For some odd reason I lost all my past accounting on my router… erased… poof…gone…I did do a reboot last week, The loss may coincide with that, but I’m uncertain, can’t remember the exact time /day of reboot. I have rebooted today to see if that caused the current accounting to be lost, but it doesnt…Very curious. I have more than ample HD space.
Any thoughts on this.
Is there an easy way to have automatic backups created, if this happens again?
Using Version 4.6
What type of accounting (UserManager, IP Traffic, etc..)
You can only backup User Manager database if it’s not stored on the primary-master store. Then, you can pull the db file from the router using external tools (ex. wget), /tool fetch from a remote router, or locally to copy it to a different location.

• [Dataset section]:
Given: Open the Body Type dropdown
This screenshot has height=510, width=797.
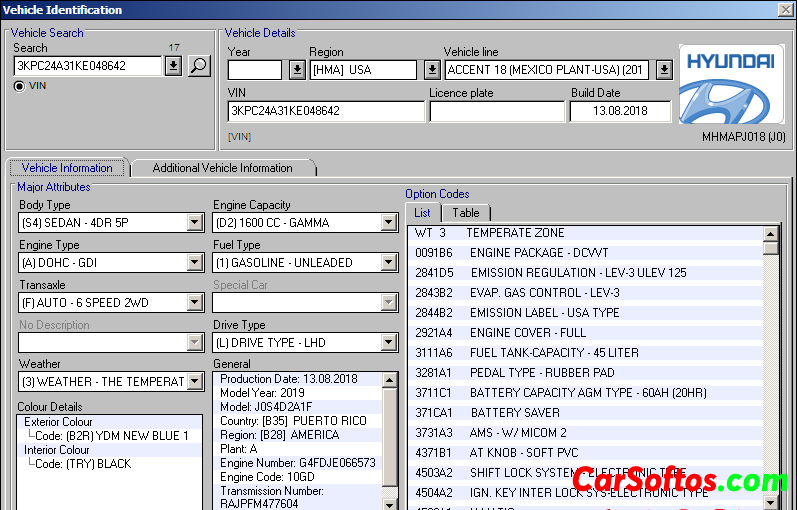Looking at the screenshot, I should point(195,223).
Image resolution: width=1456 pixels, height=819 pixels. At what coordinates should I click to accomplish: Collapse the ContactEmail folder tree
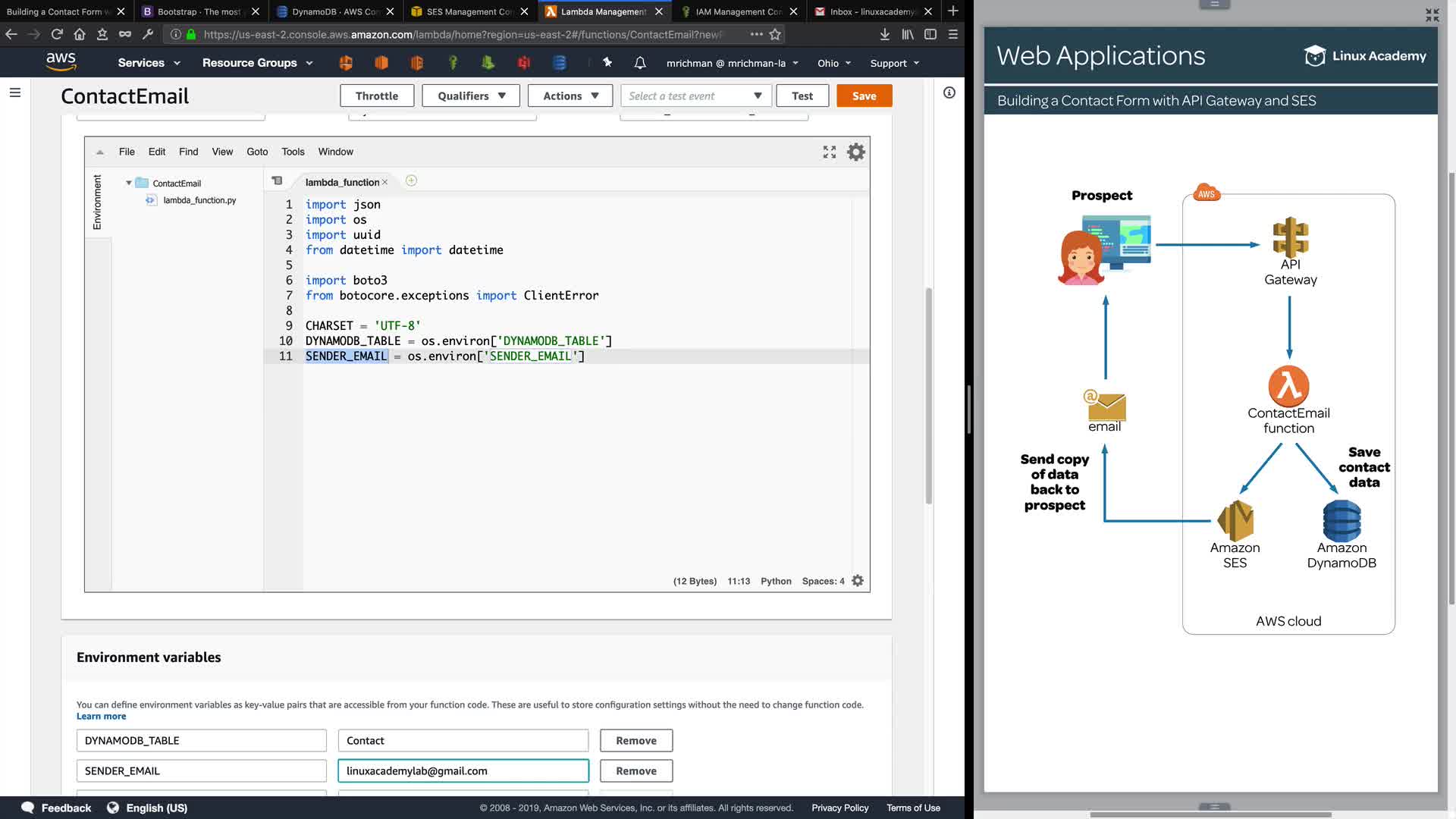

• [Tasks for this exercise]:
a) Answer these questions from the forum thread about lost router accounting:
(i) Which version is the poster using?
(ii) When did the poster do the earlier reboot that the loss may coincide with?
(iii) Under what condition can the User Manager database be backed up?
b) Write the next part of the forum thread about lost router accounting, picking up right after its final sentence.

• [In response]:
a)
(i) Version 4.6.
(ii) Last week.
(iii) Only when it is not stored on the primary-master store.

b)
Ex. To copy the db to a different location on the same router if active user manager store is on secondary-master:
First, create a backup directory in the root of your router’s ftp.
Then run fetch to copy the db to backup directory:
/tool fetch mode=ftp address=127.0.0.1 user="<user>" password="<pass>" src-path="secondary-master/user-manager/sqldb" dst-path="backups/um-backup"
P.S. I’m not sure how it handles copying during a write operation though, but for backup should be ok.
I’m using the User Manager with local Radius.
Usermanager is stored on the primary store.
I dug a bit more and found this command:
/tool user-manager database save name=BUuserman
Can i assuming that this will do what I want.
then just create a scheduler that will perform this once a day? like this:
add name=“backup_userman_database” on-event=“/tool user-man database save name=BUuserman”
start-date=jan/01/2010 start-time=23:00:00 interval=1d comment=“daily userman backup”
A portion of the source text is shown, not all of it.